Stiglitz Bites Bullet: Poverty Increasing

S Pawlett epawlett at uniserve.com
Tue Apr 27 10:24:18 PDT 1999


Reuters ran a story today summarizing the findings of a recent World Bank Study. (the annual development report?):

Stiglitz:" We must be more cautious of programs that promote growth in ways that are not sustainable or which save the economy, or at least the exchange rate, but at the cost of increased poverty, interrupting education or declining life expectancy."

Comment: This may be the closest the WB will come to admitting that its and IMF's programs cause poverty.

" Despite the significant gains in development, the gap between the rich and the poor is widening and if you look at many countries income distribution is worsening, increasing the social pain of economic failure. Nowhere are these problems more evident than in the former states of the Soviet Union"

Comment: What does he mean by "development"? If poverty is increasing in all of the areas studied, what does that say for develpment? or the meaning of the term "development" that the bank works with?

Reuters: " The report estimates that 1.5 billion people are living at below $1 a day, the measure for poverty in the world's poorest countries, compared with 1.3 billion in 1993. The bank survey attributes the shrinking opportunity to improve human living conditions to a rapid spread of AIDS in Africa, the lingering effects of the Asian financial crisis and chaos in the former East Bloc nations.
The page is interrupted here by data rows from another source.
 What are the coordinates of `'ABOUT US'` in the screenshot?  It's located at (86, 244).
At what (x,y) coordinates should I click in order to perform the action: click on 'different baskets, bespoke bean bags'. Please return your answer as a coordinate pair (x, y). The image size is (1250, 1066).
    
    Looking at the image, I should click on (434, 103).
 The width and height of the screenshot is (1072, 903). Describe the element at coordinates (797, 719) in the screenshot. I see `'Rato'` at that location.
In Eastern Europe and the former Soviet Union, the bank calculated the number of people living under the poverty line of $4 a day has grown to 147 million from 14 million in 1989."

Comment:!!!!! There are no attempts to link these causes of increasing poverty. The bank sees no connection between "chaos" in fSU and "Asian financial crisis" or AIDS. What are the causes of this "chaos" and this "financial crisis"?

" In 10 Sub-Saharan countries, life expectancy has deterioted by 10 years in the past decades as HIV and AIDS have infected 10% of the adult population. In Indonesia, one of the countries affected by the Asian financial crisis that started in Thailand in July 1997, before spreading throughout the region , up to 20% of the population is living is poverty compared to just 7% two years ago, Stiglitz said"

Stiglitz isn't stupid. It should be pretty clear by now who benefits from SAP's and why they are implemented. If the bank really wants to ameliorate poverty, it will have to radically alter its philosophy and its program. Deep down, I think Stiglitz knows this.